» **What you should do**
Below are records; extract exactly the lines from the one containing "The image size is (1018, 450)." through the last, both included, and keep the pictures out.
(Data under study begins)
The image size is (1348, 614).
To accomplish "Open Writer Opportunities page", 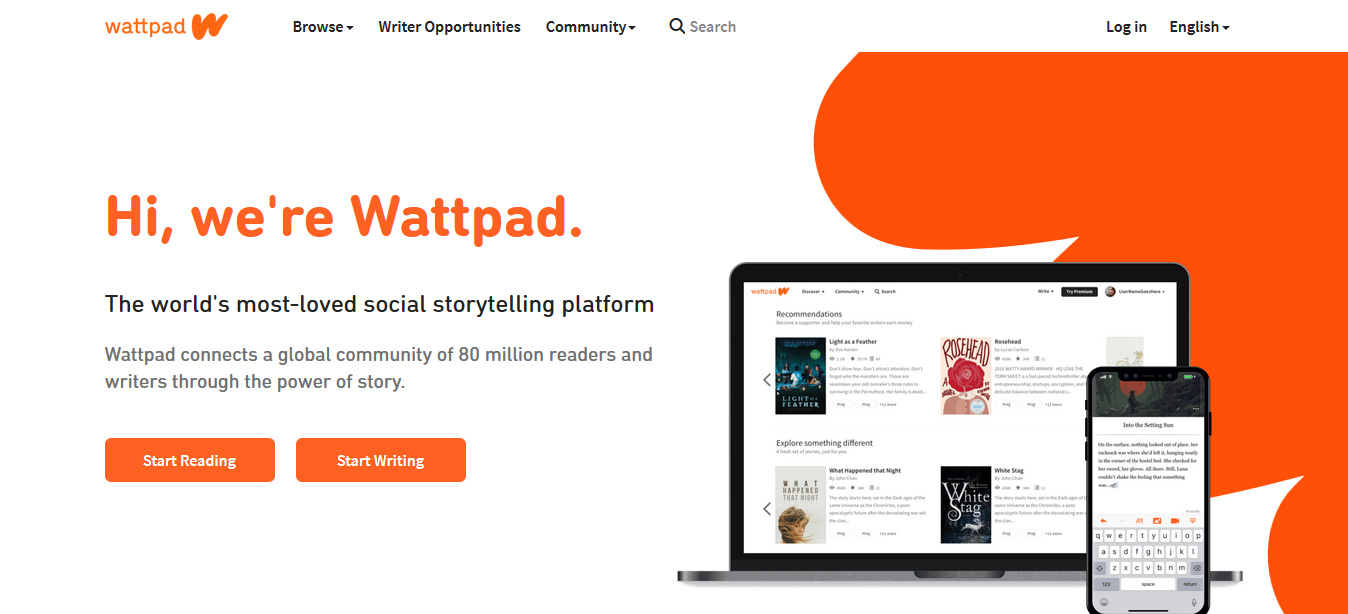I will pos(449,27).
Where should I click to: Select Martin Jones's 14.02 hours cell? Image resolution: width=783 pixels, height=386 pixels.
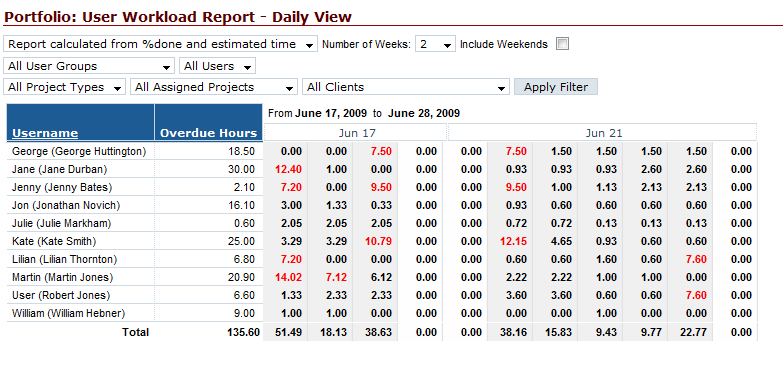tap(288, 277)
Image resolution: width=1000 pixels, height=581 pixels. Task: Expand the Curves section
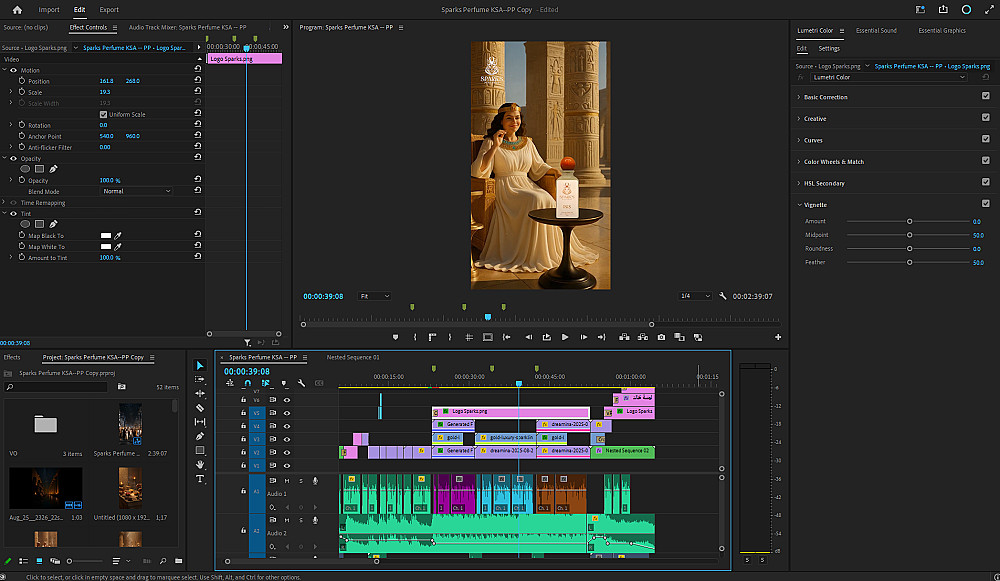pos(813,140)
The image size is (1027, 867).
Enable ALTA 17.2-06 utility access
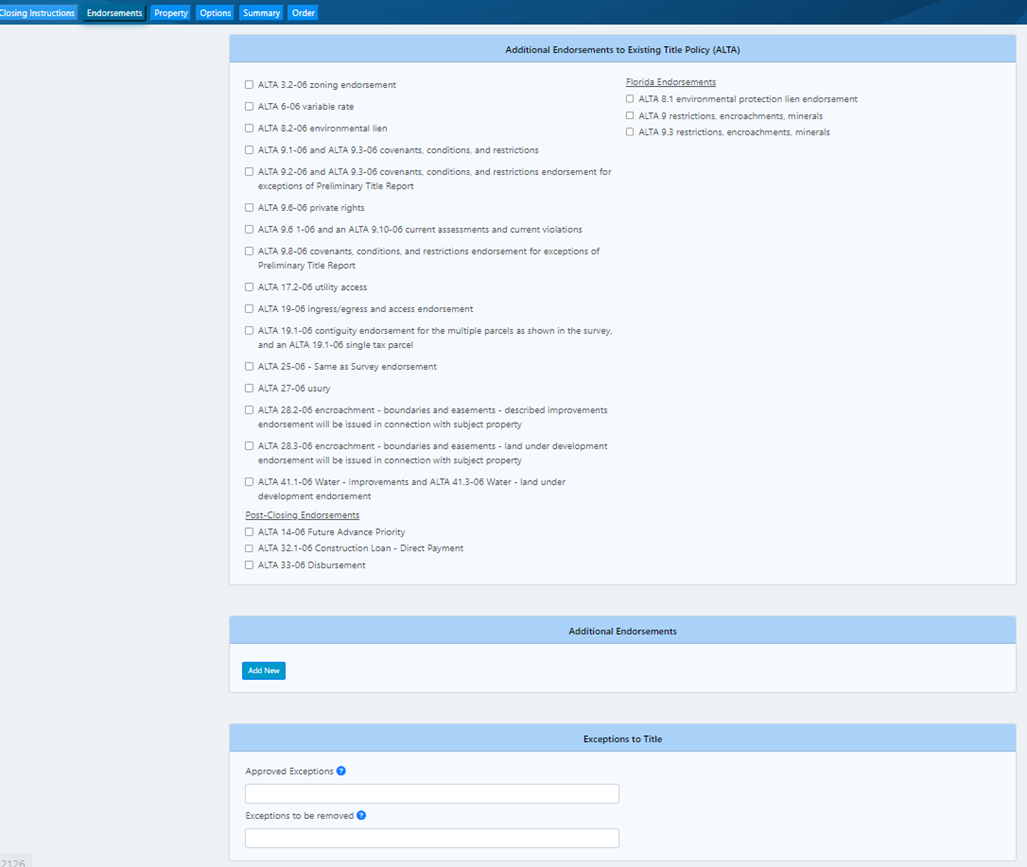248,287
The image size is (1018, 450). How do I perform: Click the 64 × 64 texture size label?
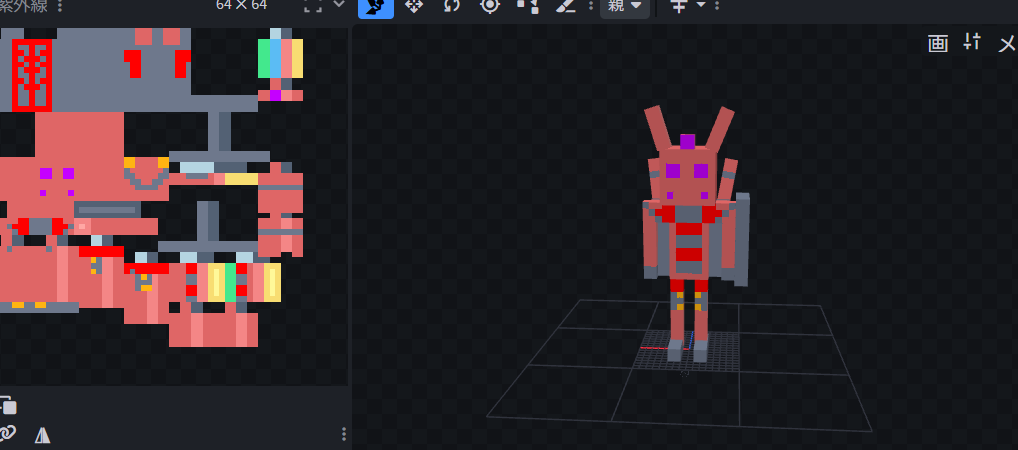pyautogui.click(x=241, y=5)
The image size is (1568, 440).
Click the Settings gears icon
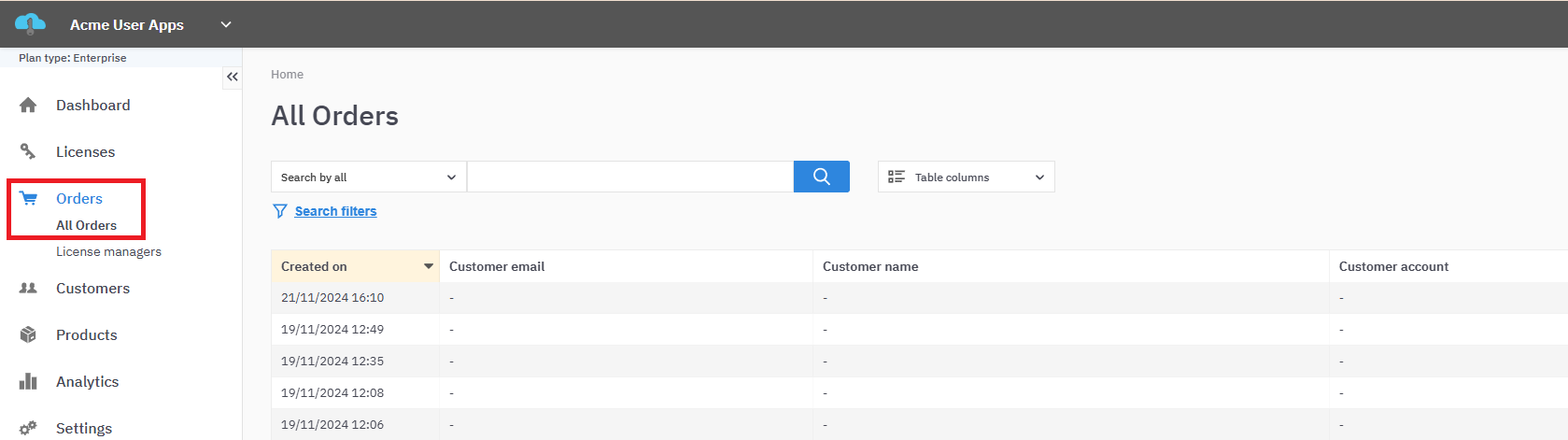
(Data under study ends)
» **Response**
The image size is (1018, 450). How do I perform: Click the 64 × 64 texture size label?
pyautogui.click(x=241, y=5)
The image size is (1568, 440).
Click the Settings gears icon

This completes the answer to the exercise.